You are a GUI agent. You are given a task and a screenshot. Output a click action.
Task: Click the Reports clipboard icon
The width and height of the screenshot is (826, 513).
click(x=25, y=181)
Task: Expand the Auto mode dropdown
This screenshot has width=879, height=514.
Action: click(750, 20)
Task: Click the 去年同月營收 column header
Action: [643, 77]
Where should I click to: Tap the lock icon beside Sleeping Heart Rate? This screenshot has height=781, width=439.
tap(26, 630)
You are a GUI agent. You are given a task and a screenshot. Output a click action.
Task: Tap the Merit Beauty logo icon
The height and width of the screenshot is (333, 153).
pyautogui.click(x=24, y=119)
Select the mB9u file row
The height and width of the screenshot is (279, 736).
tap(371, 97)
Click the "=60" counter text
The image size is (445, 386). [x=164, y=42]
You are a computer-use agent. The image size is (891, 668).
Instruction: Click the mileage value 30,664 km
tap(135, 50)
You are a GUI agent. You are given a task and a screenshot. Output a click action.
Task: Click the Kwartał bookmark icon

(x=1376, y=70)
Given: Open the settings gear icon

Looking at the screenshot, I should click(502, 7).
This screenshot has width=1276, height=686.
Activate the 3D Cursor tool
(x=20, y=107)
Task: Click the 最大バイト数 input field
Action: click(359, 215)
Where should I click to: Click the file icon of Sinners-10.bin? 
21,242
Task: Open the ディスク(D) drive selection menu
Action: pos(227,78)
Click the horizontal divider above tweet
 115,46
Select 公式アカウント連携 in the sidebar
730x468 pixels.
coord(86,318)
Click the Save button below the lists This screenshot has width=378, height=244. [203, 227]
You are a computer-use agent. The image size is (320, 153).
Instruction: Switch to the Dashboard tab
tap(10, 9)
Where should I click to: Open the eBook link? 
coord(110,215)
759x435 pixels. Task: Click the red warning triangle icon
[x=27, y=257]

------------------------------------------------

■ **Work required**
Copy out all of the material above, swapping each occurrence of "icon" for "symbol" and keeping everything else the same.

■ **Output below**
You are a GUI agent. You are given a task and a screenshot. Output a click action.
Task: Click the Reports clipboard symbol
The width and height of the screenshot is (826, 513).
click(x=25, y=181)
Task: Expand the Auto mode dropdown
This screenshot has width=879, height=514.
Action: click(750, 20)
Task: Click the 去年同月營收 column header
Action: [643, 77]
Where should I click to: Tap the lock symbol beside Sleeping Heart Rate? This screenshot has height=781, width=439.
tap(26, 630)
You are a GUI agent. You are given a task and a screenshot. Output a click action.
Task: Tap the Merit Beauty logo symbol
The height and width of the screenshot is (333, 153).
pyautogui.click(x=24, y=119)
Select the mB9u file row
The height and width of the screenshot is (279, 736).
tap(371, 97)
Click the "=60" counter text
The image size is (445, 386). [x=164, y=42]
You are a computer-use agent. The image size is (891, 668).
Instruction: Click the mileage value 30,664 km
tap(135, 50)
You are a GUI agent. You are given a task and a screenshot. Output a click action.
Task: Click the Kwartał bookmark symbol

(x=1376, y=70)
Given: Open the settings gear symbol

Looking at the screenshot, I should click(502, 7).
This screenshot has width=1276, height=686.
Activate the 3D Cursor tool
(x=20, y=107)
Task: Click the 最大バイト数 input field
Action: click(359, 215)
Where should I click to: Click the file symbol of Sinners-10.bin? 
21,242
Task: Open the ディスク(D) drive selection menu
Action: pos(227,78)
Click the horizontal divider above tweet
 115,46
Select 公式アカウント連携 in the sidebar
730x468 pixels.
coord(86,318)
Click the Save button below the lists This screenshot has width=378, height=244. [203, 227]
You are a computer-use agent. The image size is (320, 153).
Instruction: Switch to the Dashboard tab
tap(10, 9)
Where should I click to: Open the eBook link? 
coord(110,215)
759x435 pixels. Task: Click the red warning triangle symbol
[x=27, y=257]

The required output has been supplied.